As it stands, the most interesting thing you can do is hire one of the expensive prostitutes.  You will probably never find enough money laying around to collect it by simple chance, which means you need to rob the bank.  Robbing the bank requires skills in acrobatics, which are easy to come by if you practice them.  The harder part is gaining access to the sewer shaft behind the vault that lets you bypass the looked door.  That might require a very long trudge down a very long pointless corridor unless you can find clues that might lead you to a simpler route.  Also, they are very honorable prostitutes.  If they do leave you unconsious in a sewer, they won't have taken any of your money.  If you don't figure the bank out, and want to try and just get by with finding copper coins, there is a really cheap prostitute.  Also, just so you know, some prostitutes are shy, and some are exhibitionists.  They adjust their prices based on how private things are.

I'm posting this here because, looking at other posts, I suspect you people might really enjoy taking a five or ten minute break to give it a try.  It's all in python, so you can cheat if you read the code.  But cheating is wrong, so you won't do that, right?

The zipfile is at : https://infohost.nmt.edu/~schlake/games/oogue/oogue.zip

To run it you need python, and possibly wx.  The file text.py assumes you have a very tell terminal window and spits out a very primitive display.

If you have wx, and want to use the gui, then use panel.py.  It's a little flakey, so be careful not to try and click too fast.  If you want to use the z++ and z-- look-around feature in the wx gui you might need to change the parameters of mapClass().getMap1() in game.py.

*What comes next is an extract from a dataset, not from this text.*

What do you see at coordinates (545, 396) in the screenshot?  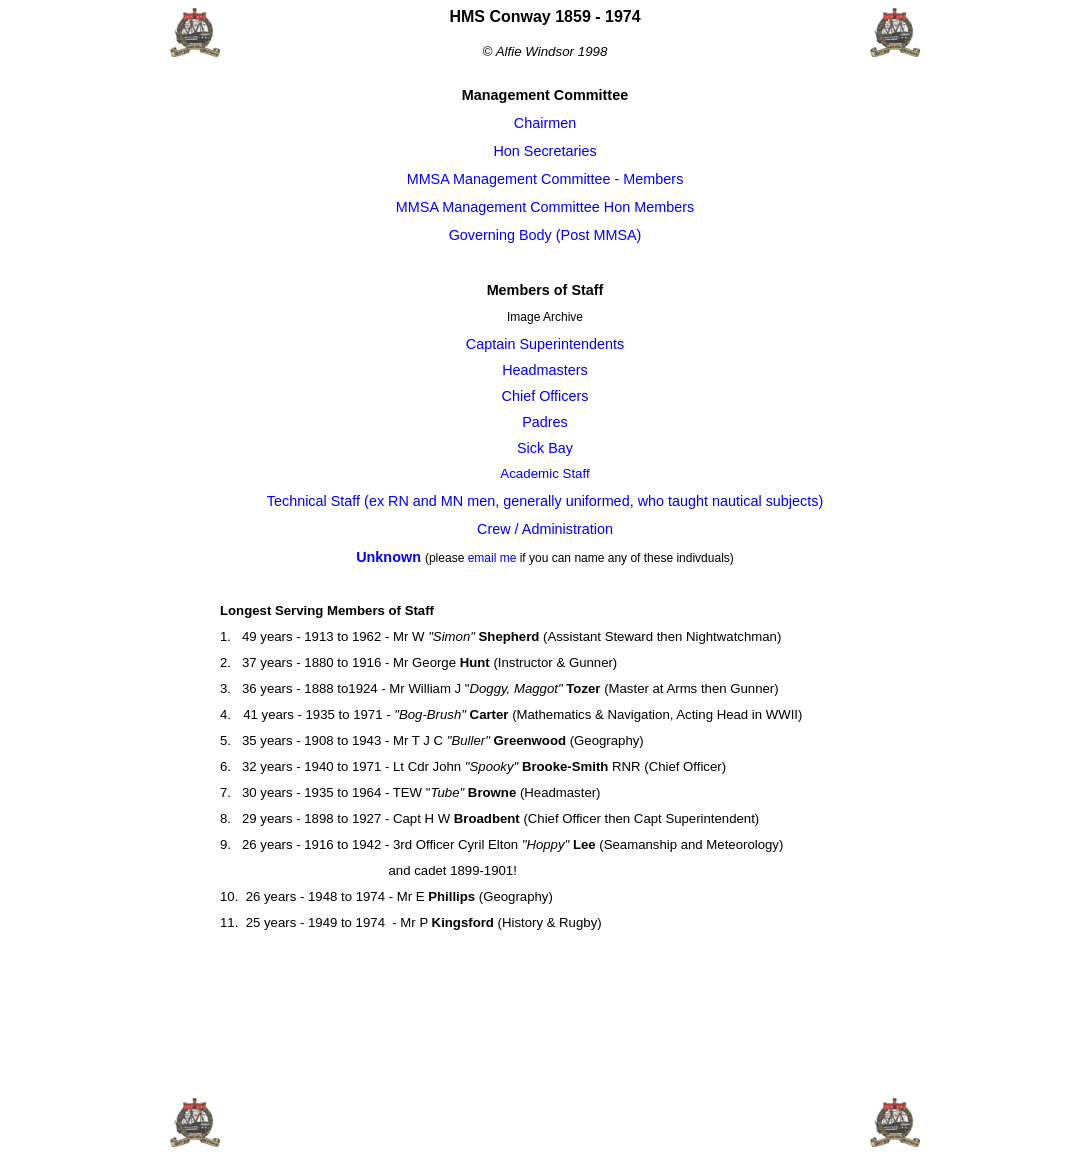 I see `Chief Officers` at bounding box center [545, 396].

The main problem that made me stop work was deciding I had done too many special cases for things near other things, and I hadn't planned in any way of limiting things looking for other things.  As it stands, every npc has their ai() called every turn, even though none of them really need to.  One two npcs actually move, and if no one is there to watch them move, then what's the point of them moving?

Anyway, I think I've rambled long enough.  Let me know if you tried it, and liked it.

Also, if you're paranoid and don't want to download a strange zip, just chop that off the URL and you will see the bare directory with all the individual .py files in it.  You will need game.py and either panel.py or text.py to play.